Scientific classification
- Kingdom: Plantae
- Clade: Tracheophytes
- Clade: Angiosperms
- Clade: Monocots
- Order: Asparagales
- Family: Orchidaceae
- Subfamily: Orchidoideae
- Tribe: Diurideae
- Genus: Caladenia
- Species: C. exilis
- Subspecies: C. e. subsp. vanleeuwenii
- Trinomial name: Caladenia exilis subsp. vanleeuwenii Hopper & A.P.Br.
- Synonyms: Calonemorchis exilis subsp. vanleeuwenii(Hopper & A.P.Br.) D.L.Jones & M.A.Clem.; Calonema exilis subsp. vanleeuwenii(Hopper & A.P.Br.) D.L.Jones & M.A.Clem.; Jonesiopsis exilis subsp. vanleeuwenii(Hopper & A.P.Br.) D.L.Jones & M.A.Clem.;

= Caladenia exilis subsp. vanleeuwenii =

Subspecies of orchid

Caladenia exilis subsp. vanleeuwenii, commonly known as the Moora spider orchid, is a plant in the orchid family Orchidaceae and is endemic to the south-west of Western Australia. It is a relatively rare spider orchid with a single erect, hairy leaf and up to three variably-coloured flowers with a small white, red-striped labellum. It differs from subspecies exilis in having variably coloured flowers, different growth habit, earlier flowering and different habitat.

==Description==
Caladenia exilis subsp. vanleeuwenii is a terrestrial, perennial, deciduous, herb with an underground tuber which grows singly or in small tufts. It has a single erect, hairy leaf, 60-120 mm long and 3-5 mm wide.
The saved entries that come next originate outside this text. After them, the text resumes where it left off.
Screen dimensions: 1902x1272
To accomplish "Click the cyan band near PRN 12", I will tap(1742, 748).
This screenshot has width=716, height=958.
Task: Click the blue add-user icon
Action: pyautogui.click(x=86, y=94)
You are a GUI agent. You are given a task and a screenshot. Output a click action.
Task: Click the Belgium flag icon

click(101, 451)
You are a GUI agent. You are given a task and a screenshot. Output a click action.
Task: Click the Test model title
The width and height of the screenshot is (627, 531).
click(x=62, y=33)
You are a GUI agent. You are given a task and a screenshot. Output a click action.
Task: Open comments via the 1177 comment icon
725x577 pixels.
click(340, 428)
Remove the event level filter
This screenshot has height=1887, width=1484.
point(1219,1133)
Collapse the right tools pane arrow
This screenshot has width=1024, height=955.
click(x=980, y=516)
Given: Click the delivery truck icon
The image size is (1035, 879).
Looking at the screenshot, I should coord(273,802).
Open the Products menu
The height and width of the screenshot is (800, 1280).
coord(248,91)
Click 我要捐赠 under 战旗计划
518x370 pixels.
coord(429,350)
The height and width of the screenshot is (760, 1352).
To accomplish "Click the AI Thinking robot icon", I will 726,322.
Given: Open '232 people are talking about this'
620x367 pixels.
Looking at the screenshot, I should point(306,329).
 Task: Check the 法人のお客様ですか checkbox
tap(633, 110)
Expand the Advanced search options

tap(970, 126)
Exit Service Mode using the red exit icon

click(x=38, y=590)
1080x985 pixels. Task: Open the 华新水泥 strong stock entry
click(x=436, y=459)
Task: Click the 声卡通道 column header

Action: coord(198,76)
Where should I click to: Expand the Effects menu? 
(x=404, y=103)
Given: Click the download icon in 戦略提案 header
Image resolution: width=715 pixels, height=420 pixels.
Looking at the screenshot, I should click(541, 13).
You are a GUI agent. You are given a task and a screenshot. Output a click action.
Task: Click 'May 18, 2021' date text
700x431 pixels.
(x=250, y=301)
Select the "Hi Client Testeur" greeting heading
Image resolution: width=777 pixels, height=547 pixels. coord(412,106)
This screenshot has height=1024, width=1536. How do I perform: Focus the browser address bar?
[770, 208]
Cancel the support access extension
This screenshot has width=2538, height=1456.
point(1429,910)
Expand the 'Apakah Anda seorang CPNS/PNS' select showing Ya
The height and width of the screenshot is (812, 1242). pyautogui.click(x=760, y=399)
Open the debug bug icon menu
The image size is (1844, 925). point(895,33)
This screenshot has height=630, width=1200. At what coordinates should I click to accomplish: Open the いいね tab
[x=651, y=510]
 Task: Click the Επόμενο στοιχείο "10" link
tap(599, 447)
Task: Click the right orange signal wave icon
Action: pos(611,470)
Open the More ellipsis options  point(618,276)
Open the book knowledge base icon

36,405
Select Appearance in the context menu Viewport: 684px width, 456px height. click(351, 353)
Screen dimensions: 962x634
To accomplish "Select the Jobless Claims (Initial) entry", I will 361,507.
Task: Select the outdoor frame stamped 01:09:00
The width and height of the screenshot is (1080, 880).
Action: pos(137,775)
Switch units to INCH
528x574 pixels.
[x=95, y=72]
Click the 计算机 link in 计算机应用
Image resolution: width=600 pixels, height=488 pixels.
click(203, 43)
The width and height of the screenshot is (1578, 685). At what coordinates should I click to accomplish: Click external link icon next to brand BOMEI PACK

Up to three flowers 60-120 mm long and 40-60 mm wide are borne on a spike 140-250 mm tall. The flowers are white, red, pale yellow or cream-coloured. The dorsal sepal is erect, 50-90 mm long and about 2 mm wide and tapers to a dark, thread-like tip. The lateral sepals and petals are more or less drooping with long, dark, thread-like tips. The lateral sepals are less than 50-90 mm long, about 3 mm wide at the base and the petals are 50-70 mm long and about 2 mm wide at the base. The labellum is 8-12 mm long, 5-7 mm wide and white or cream-coloured with red lines and spots. The edge of the labellum has short, forward-facing teeth and there are two rows of red to cream-coloured calli along its centre. Flowering occurs from June to August.

==Taxonomy and naming==
Caladenia exilis subsp. vanleeuwenii was first formally described in 2001 by Stephen Hopper & Andrew Brown and the description was published in Nuytsia. The specific epithet (vanleeuwenii) honours Steven van Leeuwen, an Australian research scientist who first recognised the species as distinct.

==Distribution and habitat==
Moora spider orchid occurs between Watheroo and Wongan Hills in the Avon Wheatbelt and Jarrah Forest biogeographic regions where it grows in York gum and salmon gum forests which are wet in winter.

==Conservation==
Caladenia exilis subsp. vanleeuwenii is classified as "not threatened" by the Western Australian Government Department of Parks and Wildlife.